Note 1–Description of the Plan
The following is a brief description of the Ball Corporation 401(k) and Employee Stock Ownership Plan (the “Plan”). Participants should refer to the Plan Document or the Summary Plan Description for more complete information.
General
The Plan is a defined contribution plan established on September 1, 1983. Ball Corporation (the “Company”) is the Plan’s Sponsor and the Plan was administered by the Employee Benefits Administration Committee (“EBAC”). On March 4, 2020, the EBAC was absorbed into the Global Pension Benefits Committee (“GPBC”), and the GPBC became the administrator of the Plan. The Plan was amended and restated on July 1, 1989, under the rules of The Internal Revenue Code of 1986, as amended (“IRC”), Section 401(k), to add an employee stock ownership (the “ESOP”) feature which was qualified under IRC Sections 401(a) and 4975(e)(7). The Plan was most recently amended and restated effective January 1, 2015.
The Plan is subject to the provisions of the Employee Retirement Income Security Act of 1974, as amended (“ERISA”). The Plan is not insured by the Pension Benefit Guaranty Corporation.
Effective January 1, 2020, the Plan was amended to update the definition of eligible earnings for one location.
On December 20, 2019, the Setting Every Community Up for Retirement Enhancement Act (“SECURE Act”) was passed into law. The SECURE Act allows participants turning age 70 ½ during 2020 or subsequent to defer required minimum distributions until age 72. The Plan has adopted the provisions of the SECURE Act and has amended the Plan effective January 1, 2020.

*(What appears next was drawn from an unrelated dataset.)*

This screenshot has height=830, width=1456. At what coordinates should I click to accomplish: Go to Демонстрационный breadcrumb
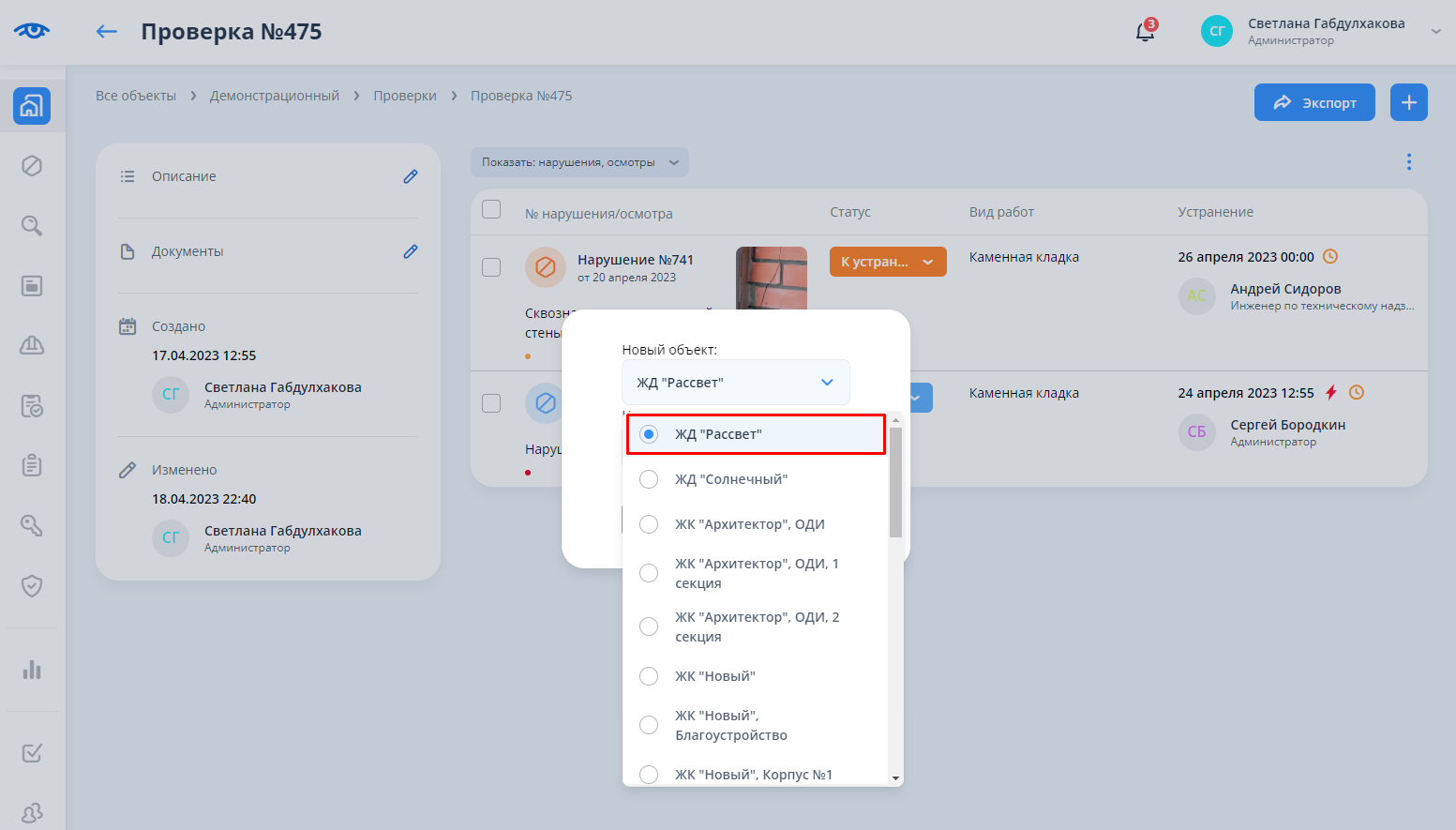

On March 27, 2020, the Coronavirus Aid, Relief, and Economic Security Act (“CARES Act”) was passed into law. The CARES Act expands the ability of certain 401(k) plan participants to withdraw, penalty free, funds from their vested retirement plan accounts (up to $100,000), increases the participant loan limit to $100,000, and delays loan repayments for up to one year, subject to the certain participant eligibility criteria. The Plan adopted the provisions of the CARES Act related to expanded ability of withdrawals and allowed for delayed loan repayments for up to one year if requested by participants. The Plan will later be amended to include these provisions.
Effective December 31, 2020, the Rexam Retirement Savings Plan for Collectively Bargained Employees (the “Rexam Plan”) was merged into the Plan. To facilitate this transition, participants of the Rexam Plan were not able to direct or diversify investments to their accounts, change address, make unscheduled loan payments, or obtain a loan or distribution from their prior plan accounts from December 28, 2020 through the week of January 10, 2021. Net assets of approximately $43 million were transferred into the Plan, which included participant investment balances and loan balances of approximately $42 million and $1 million, respectively.
Trustee and Recordkeeper of the Plan
The Trustee of the Plan is Vanguard Fiduciary Trust Company (the “Trustee” or “Vanguard”). The Trustee holds all assets of the Plan in accordance with provisions of the agreement with the Company. Vanguard is also the recordkeeper of the Plan.
Eligibility
All U.S. salaried and hourly employees of the Company, who are over 18 years of age and are in participating subsidiaries, are eligible to participate in the Plan. Eligibility to participate in the Plan begins with the first day of employment. An eligible employee who does not make an election about his or her participation in the Plan is automatically enrolled 30 days after his or her eligibility date. Temporary and occasional workers must complete a year of service, as defined in the Plan Document, prior to being eligible.